Fairfax Hospital has won approval from the Virginia State Health Commissioner to build a long-sought outpatient center adjacent to its main building on Gallows Road.
State Health Commissioner James Kenley last week approved construction of the $3.1 million outpatient center. The three-story structure is expected to be completed by late 1978, said Greg Taylor, assistant director of planning for the Fairfax Hospital Association which runs Fairfax Hospital.
"The approval is tremendous; a real victory for the citizens of Fairfax County to whom we will be able to provide better services," said Fairfax Hospital Administrator P. David Youngdahl. "This center is a greatly needed facility and one long overdue for our area."
Approval of the center marks the end of a five-year effort by the hospital association to expand outpatient services at Fairfax Hospital.
Two previous proposals were rejected by the hospital's internal review process, and the new center had been opposed by members of a Northern Virginia health planning agency before finally winning approval from the agency's board in December. The health agency is responsible for planning health care needs in Northern Virginia and acts in an advisory capacity to the state health commissioner.
The new center will be built near the hospital's existing outpatient and emergency departments. It will include a radiation therapy department for cancer patients to be headed by Dr. Charlotte Donlon who operates one of two radiation therapy clinics in Northern Virginia at Seven Corners. Physician and technician offices will be located within the radiation department.
The 29,075 square foot outpatient addition also will include eight new X-ray rooms giving the hospital a total of 20 radiology rooms when the center is completed.
The outpatient clinic area of the addition will contain 12 examination rooms, and a speech and hearing clinic. An eye clinic, now on hhe tenth floor of the hospital, will be moved to this area.
Waiting rooms and dressing areas for outpatient surgery patients and visitors will be located on the top floo r of the building, along with the corporate offices of the Fairfax Hospital Association. Hospital spokesmen say about a third of the hospital's surgery is done on an outpatient basis.
Relocation of facilities into the outpatient center will allow the hospital to create new offices for employee health services, some hospital-based physicians and a vocational rehabilitation counselor. The reshuffling also is expected to allow the hospital to open 22 additional beds which may be used for psychiatric care of alcohol treatment, hospital spokesmen say. About 1,200 square feet of unfinished space will be included for future expansion.
"The key to the importance of the center is that it will allow us to better coordinate outpatient and inpatient care," Youngdahl said. "There are a lot more problems for both the patient and the hospital when patients seen elsewhere are finally admitted into Fairfax."
Bids for construction of the hospital are not expected to open until early summer, Taylor said.In the meantime, final details of the design for the center - including lighting and placement of electrical outlets and equipment - are being worked out with the center's architects, Davis and Smith of Reston.
The new center represents a pared-down version of earlier proposals for expanded outpatient services at Fairfax Hospital. Review committees within the hospital in 1973 rejected a $11.3 million 10-story support services center which would have included physician's offices, greatly expanded X-rays services, labs and clinics.

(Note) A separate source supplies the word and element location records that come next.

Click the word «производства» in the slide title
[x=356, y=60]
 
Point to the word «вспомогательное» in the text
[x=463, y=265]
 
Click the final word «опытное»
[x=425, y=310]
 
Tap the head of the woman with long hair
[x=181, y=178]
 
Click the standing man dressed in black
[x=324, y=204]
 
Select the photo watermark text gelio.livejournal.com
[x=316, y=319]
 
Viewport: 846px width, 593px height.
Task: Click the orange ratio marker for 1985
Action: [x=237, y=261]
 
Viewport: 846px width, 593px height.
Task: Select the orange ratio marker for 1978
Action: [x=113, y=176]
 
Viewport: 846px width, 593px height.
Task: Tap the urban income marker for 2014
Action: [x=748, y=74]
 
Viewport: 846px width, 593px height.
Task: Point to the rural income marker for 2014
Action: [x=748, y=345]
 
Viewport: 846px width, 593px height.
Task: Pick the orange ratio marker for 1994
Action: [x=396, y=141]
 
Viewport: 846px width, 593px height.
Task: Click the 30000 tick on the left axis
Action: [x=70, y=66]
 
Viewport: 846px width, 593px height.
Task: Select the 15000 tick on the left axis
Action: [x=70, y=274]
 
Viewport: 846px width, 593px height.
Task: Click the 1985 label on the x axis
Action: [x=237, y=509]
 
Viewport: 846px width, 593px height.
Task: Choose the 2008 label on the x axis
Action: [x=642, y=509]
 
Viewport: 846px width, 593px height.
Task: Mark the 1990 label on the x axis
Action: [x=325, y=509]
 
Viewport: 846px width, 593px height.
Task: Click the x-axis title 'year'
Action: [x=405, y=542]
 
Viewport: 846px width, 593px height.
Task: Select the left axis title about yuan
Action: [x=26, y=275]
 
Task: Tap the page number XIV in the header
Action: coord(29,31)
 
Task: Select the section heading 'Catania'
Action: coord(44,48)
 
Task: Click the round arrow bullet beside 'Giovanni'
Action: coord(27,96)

In 1974, another $7.3 million center was rejected . That outpatient area would have included a medical records division, medical staff area, educational facilities and an expanded emergency room.

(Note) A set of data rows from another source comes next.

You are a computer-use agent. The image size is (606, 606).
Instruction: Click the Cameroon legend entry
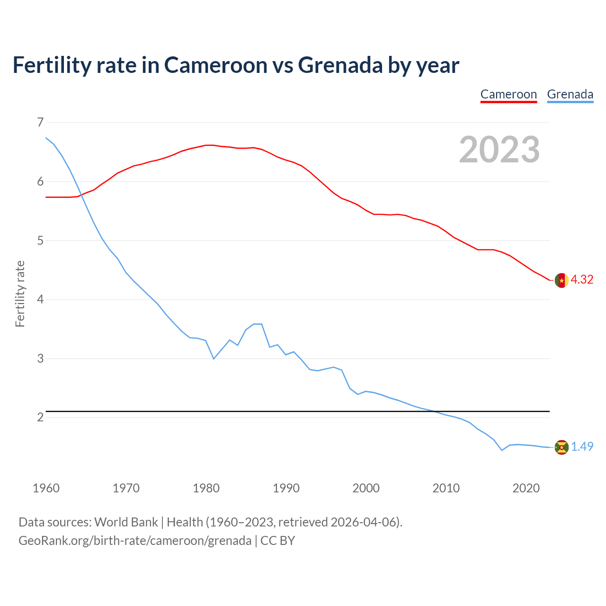(508, 94)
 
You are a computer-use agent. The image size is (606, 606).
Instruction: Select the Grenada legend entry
(570, 94)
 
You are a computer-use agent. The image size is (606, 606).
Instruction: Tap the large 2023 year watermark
(499, 150)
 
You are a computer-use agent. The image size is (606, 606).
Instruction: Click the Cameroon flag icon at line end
(561, 280)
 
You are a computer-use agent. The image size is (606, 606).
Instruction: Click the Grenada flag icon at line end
(561, 447)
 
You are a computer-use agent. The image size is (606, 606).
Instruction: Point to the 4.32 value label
(582, 280)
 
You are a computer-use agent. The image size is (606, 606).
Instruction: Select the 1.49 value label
(582, 446)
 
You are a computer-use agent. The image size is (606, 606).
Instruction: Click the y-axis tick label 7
(40, 123)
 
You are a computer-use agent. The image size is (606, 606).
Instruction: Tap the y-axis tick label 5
(40, 241)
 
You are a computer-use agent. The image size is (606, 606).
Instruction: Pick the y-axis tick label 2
(40, 417)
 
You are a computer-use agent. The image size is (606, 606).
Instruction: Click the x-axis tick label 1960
(46, 488)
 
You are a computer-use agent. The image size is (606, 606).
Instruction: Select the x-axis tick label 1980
(206, 488)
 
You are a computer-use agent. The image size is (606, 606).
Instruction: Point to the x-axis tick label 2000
(366, 488)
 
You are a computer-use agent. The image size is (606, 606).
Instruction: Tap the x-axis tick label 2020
(526, 488)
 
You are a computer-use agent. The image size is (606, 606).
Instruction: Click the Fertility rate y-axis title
(20, 294)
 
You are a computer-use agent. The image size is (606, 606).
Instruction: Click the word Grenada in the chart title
(340, 65)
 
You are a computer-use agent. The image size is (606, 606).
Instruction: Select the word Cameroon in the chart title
(216, 65)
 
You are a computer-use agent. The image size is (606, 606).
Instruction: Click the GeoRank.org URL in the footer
(135, 541)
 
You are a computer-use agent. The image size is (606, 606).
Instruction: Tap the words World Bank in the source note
(126, 522)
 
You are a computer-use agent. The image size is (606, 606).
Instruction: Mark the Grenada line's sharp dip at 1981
(214, 358)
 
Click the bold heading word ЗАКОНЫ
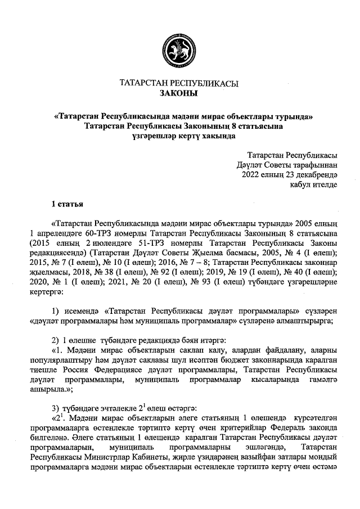tap(179, 93)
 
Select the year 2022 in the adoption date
tap(253, 174)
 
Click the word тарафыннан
tap(310, 165)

The newly-approved center - one Fairfax Hospital Association Executive Vice President termed "the absolute minimal construction the hospital could undertake" for improved outpatient services - had been opposed by a committee of the Northern Virginia Health Systems agency on the grounds it would contribute to over-expansion of health services in the area and lead to higher health care costs.
A project review committee of the health agency recommended against the center as proposed in November, but the recommendation was overturned in December by the agency's board of directors which voted 16-12 in favor of the expansion. The State Health Coordinating Council, which hears recommendations of local health planning agencies and advises the health commissioner, recently voted unanimously in favor of the outpatient expansion.
In approving the center, Kenley cited the following reasons justifying its construction:
The center had been recommended by the Northern Virginia Health Systems Agency.
It had been recommended by the state Health Coordinating Council.
It would offer alternatives to inpatient hospital care in Northern Virginia.
It would contribute to the orderly development of outpatient services for Northern Virginia.
It would be compatible with Virginia's temporary plan for medical services development throughout the state.
The Northern Virginia Health Systems Agency staff had indicated that the center's radiology department was unneeded because there is adequate radiology treatment services in Northern Virginia and an excess in Washington D.C. The staff also noted that there is substantial unused space already in the hospital (the ninth floor is empty) which could be used for the hospital association's offices and waiting and dressing rooms.In addition, the staff report said the hospital's radiology expansion could be delayed until the full impact of the new Mt. Vernon hospital and the not yet opened ACCESS emergency center in Reston could be determined on Fairfax Hospital's utilization.